### PROVIDED ENTRIES

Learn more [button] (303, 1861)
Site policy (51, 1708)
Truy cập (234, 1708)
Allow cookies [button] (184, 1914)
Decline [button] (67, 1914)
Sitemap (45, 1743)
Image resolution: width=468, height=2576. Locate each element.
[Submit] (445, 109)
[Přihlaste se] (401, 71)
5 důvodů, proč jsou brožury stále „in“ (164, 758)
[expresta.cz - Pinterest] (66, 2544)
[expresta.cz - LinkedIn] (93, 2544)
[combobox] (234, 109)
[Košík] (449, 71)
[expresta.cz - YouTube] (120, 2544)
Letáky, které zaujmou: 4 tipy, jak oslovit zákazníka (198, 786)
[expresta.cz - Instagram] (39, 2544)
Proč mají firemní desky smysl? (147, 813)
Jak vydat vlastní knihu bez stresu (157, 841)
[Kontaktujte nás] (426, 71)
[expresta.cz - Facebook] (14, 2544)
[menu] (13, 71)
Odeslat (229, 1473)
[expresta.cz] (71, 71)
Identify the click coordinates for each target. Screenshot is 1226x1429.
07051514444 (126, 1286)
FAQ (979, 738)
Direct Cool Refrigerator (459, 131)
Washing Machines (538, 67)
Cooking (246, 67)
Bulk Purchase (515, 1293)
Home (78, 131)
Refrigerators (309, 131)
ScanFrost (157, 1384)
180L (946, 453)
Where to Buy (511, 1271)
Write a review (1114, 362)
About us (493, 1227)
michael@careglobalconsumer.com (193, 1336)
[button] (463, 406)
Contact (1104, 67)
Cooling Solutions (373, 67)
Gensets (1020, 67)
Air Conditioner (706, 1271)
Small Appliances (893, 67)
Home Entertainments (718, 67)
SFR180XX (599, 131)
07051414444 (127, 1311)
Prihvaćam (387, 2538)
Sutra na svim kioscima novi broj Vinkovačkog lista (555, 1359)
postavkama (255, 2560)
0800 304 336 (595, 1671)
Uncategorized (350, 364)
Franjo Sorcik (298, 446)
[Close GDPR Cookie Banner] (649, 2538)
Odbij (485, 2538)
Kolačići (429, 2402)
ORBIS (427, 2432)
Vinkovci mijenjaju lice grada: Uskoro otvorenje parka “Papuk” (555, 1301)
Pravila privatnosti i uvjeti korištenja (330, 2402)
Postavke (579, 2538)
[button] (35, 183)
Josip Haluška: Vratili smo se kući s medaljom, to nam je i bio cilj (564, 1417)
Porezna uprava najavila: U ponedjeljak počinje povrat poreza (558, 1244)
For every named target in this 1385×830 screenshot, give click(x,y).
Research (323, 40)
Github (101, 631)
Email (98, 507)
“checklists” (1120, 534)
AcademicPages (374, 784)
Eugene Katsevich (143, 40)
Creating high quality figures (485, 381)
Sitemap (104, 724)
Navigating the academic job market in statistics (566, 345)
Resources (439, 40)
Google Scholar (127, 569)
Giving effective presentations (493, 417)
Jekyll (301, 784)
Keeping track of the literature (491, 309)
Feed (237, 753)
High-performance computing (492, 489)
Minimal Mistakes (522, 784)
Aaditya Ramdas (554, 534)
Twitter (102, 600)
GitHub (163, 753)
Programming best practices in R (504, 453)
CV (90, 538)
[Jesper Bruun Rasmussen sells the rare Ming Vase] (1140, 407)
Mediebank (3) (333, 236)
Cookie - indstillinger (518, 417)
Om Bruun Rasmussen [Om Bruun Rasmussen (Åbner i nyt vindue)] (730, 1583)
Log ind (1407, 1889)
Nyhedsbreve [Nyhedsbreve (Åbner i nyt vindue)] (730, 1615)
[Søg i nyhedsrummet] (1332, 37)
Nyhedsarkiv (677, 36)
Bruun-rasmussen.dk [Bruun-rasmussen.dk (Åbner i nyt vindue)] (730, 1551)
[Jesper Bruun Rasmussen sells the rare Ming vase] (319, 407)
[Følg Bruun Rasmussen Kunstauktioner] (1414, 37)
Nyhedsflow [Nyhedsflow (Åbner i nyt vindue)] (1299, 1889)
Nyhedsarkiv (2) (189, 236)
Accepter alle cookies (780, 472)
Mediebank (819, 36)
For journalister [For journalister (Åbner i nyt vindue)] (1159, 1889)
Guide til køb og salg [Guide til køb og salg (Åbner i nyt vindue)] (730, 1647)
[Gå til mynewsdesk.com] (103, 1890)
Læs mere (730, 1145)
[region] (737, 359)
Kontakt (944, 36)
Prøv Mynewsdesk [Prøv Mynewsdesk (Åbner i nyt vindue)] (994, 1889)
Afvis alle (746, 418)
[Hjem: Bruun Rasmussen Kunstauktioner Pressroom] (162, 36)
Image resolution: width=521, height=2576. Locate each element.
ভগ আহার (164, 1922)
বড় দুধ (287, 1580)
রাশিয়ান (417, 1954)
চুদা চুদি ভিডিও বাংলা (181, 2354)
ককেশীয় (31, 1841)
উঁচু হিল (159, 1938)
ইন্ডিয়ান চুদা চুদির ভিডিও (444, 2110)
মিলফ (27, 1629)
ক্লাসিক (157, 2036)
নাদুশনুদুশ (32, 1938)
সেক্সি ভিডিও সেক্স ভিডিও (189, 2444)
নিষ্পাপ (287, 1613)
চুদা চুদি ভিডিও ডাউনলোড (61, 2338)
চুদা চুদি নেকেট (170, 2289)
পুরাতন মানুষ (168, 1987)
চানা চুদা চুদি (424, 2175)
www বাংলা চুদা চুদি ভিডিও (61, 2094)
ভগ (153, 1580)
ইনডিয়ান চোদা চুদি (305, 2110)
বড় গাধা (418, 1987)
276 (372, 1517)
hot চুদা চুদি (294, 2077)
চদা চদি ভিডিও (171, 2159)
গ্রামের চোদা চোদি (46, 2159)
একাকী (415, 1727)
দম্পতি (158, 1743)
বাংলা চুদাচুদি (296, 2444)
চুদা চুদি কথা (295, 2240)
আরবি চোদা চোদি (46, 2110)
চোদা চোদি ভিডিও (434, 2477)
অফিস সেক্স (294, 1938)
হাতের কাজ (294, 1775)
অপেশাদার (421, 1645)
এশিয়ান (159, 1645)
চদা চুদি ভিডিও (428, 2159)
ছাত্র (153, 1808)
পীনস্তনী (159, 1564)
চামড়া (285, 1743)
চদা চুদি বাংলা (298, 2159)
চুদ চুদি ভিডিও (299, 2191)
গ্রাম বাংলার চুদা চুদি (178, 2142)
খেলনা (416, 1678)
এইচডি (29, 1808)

### YOUR INSTRUCTIONS
Return every row above unchanged, with each line copied character for character and kept in its original order.

### TASK ANSWER
Learn more [button] (303, 1861)
Site policy (51, 1708)
Truy cập (234, 1708)
Allow cookies [button] (184, 1914)
Decline [button] (67, 1914)
Sitemap (45, 1743)
Image resolution: width=468, height=2576. Locate each element.
[Submit] (445, 109)
[Přihlaste se] (401, 71)
5 důvodů, proč jsou brožury stále „in“ (164, 758)
[expresta.cz - Pinterest] (66, 2544)
[expresta.cz - LinkedIn] (93, 2544)
[combobox] (234, 109)
[Košík] (449, 71)
[expresta.cz - YouTube] (120, 2544)
Letáky, které zaujmou: 4 tipy, jak oslovit zákazníka (198, 786)
[expresta.cz - Instagram] (39, 2544)
Proč mají firemní desky smysl? (147, 813)
Jak vydat vlastní knihu bez stresu (157, 841)
[Kontaktujte nás] (426, 71)
[expresta.cz - Facebook] (14, 2544)
[menu] (13, 71)
Odeslat (229, 1473)
[expresta.cz] (71, 71)
Identify the click coordinates for each target. Screenshot is 1226x1429.
07051514444 (126, 1286)
FAQ (979, 738)
Direct Cool Refrigerator (459, 131)
Washing Machines (538, 67)
Cooking (246, 67)
Bulk Purchase (515, 1293)
Home (78, 131)
Refrigerators (309, 131)
ScanFrost (157, 1384)
180L (946, 453)
Where to Buy (511, 1271)
Write a review (1114, 362)
About us (493, 1227)
michael@careglobalconsumer.com (193, 1336)
[button] (463, 406)
Contact (1104, 67)
Cooling Solutions (373, 67)
Gensets (1020, 67)
Air Conditioner (706, 1271)
Small Appliances (893, 67)
Home Entertainments (718, 67)
SFR180XX (599, 131)
07051414444 (127, 1311)
Prihvaćam (387, 2538)
Sutra na svim kioscima novi broj Vinkovačkog lista (555, 1359)
postavkama (255, 2560)
0800 304 336 (595, 1671)
Uncategorized (350, 364)
Franjo Sorcik (298, 446)
[Close GDPR Cookie Banner] (649, 2538)
Odbij (485, 2538)
Kolačići (429, 2402)
ORBIS (427, 2432)
Vinkovci mijenjaju lice grada: Uskoro otvorenje parka “Papuk” (555, 1301)
Pravila privatnosti i uvjeti korištenja (330, 2402)
Postavke (579, 2538)
[button] (35, 183)
Josip Haluška: Vratili smo se kući s medaljom, to nam je i bio cilj (564, 1417)
Porezna uprava najavila: U ponedjeljak počinje povrat poreza (558, 1244)
For every named target in this 1385×830 screenshot, give click(x,y).
Research (323, 40)
Github (101, 631)
Email (98, 507)
“checklists” (1120, 534)
AcademicPages (374, 784)
Eugene Katsevich (143, 40)
Creating high quality figures (485, 381)
Sitemap (104, 724)
Navigating the academic job market in statistics (566, 345)
Resources (439, 40)
Google Scholar (127, 569)
Giving effective presentations (493, 417)
Jekyll (301, 784)
Keeping track of the literature (491, 309)
Feed (237, 753)
High-performance computing (492, 489)
Minimal Mistakes (522, 784)
Aaditya Ramdas (554, 534)
Twitter (102, 600)
GitHub (163, 753)
Programming best practices in R (504, 453)
CV (90, 538)
[Jesper Bruun Rasmussen sells the rare Ming Vase] (1140, 407)
Mediebank (3) (333, 236)
Cookie - indstillinger (518, 417)
Om Bruun Rasmussen [Om Bruun Rasmussen (Åbner i nyt vindue)] (730, 1583)
Log ind (1407, 1889)
Nyhedsbreve [Nyhedsbreve (Åbner i nyt vindue)] (730, 1615)
[Søg i nyhedsrummet] (1332, 37)
Nyhedsarkiv (677, 36)
Bruun-rasmussen.dk [Bruun-rasmussen.dk (Åbner i nyt vindue)] (730, 1551)
[Jesper Bruun Rasmussen sells the rare Ming vase] (319, 407)
[Følg Bruun Rasmussen Kunstauktioner] (1414, 37)
Nyhedsflow [Nyhedsflow (Åbner i nyt vindue)] (1299, 1889)
Nyhedsarkiv (2) (189, 236)
Accepter alle cookies (780, 472)
Mediebank (819, 36)
For journalister [For journalister (Åbner i nyt vindue)] (1159, 1889)
Guide til køb og salg [Guide til køb og salg (Åbner i nyt vindue)] (730, 1647)
[Gå til mynewsdesk.com] (103, 1890)
Læs mere (730, 1145)
[region] (737, 359)
Kontakt (944, 36)
Prøv Mynewsdesk [Prøv Mynewsdesk (Åbner i nyt vindue)] (994, 1889)
Afvis alle (746, 418)
[Hjem: Bruun Rasmussen Kunstauktioner Pressroom] (162, 36)
Image resolution: width=521, height=2576. Locate each element.
ভগ আহার (164, 1922)
বড় দুধ (287, 1580)
রাশিয়ান (417, 1954)
চুদা চুদি ভিডিও বাংলা (181, 2354)
ককেশীয় (31, 1841)
উঁচু হিল (159, 1938)
ইন্ডিয়ান চুদা চুদির ভিডিও (444, 2110)
মিলফ (27, 1629)
ক্লাসিক (157, 2036)
নাদুশনুদুশ (32, 1938)
সেক্সি ভিডিও সেক্স ভিডিও (189, 2444)
নিষ্পাপ (287, 1613)
চুদা চুদি ভিডিও ডাউনলোড (61, 2338)
চুদা চুদি নেকেট (170, 2289)
পুরাতন মানুষ (168, 1987)
চানা চুদা চুদি (424, 2175)
www বাংলা চুদা চুদি ভিডিও (61, 2094)
ভগ (153, 1580)
ইনডিয়ান চোদা চুদি (305, 2110)
বড় গাধা (418, 1987)
276 (372, 1517)
hot চুদা চুদি (294, 2077)
চদা চদি ভিডিও (171, 2159)
গ্রামের চোদা চোদি (46, 2159)
একাকী (415, 1727)
দম্পতি (158, 1743)
বাংলা চুদাচুদি (296, 2444)
চুদা চুদি কথা (295, 2240)
আরবি চোদা চোদি (46, 2110)
চোদা চোদি ভিডিও (434, 2477)
অফিস সেক্স (294, 1938)
হাতের কাজ (294, 1775)
অপেশাদার (421, 1645)
এশিয়ান (159, 1645)
চদা চুদি ভিডিও (428, 2159)
ছাত্র (153, 1808)
পীনস্তনী (159, 1564)
চামড়া (285, 1743)
চদা চুদি বাংলা (298, 2159)
চুদ চুদি ভিডিও (299, 2191)
গ্রাম বাংলার চুদা চুদি (178, 2142)
খেলনা (416, 1678)
এইচডি (29, 1808)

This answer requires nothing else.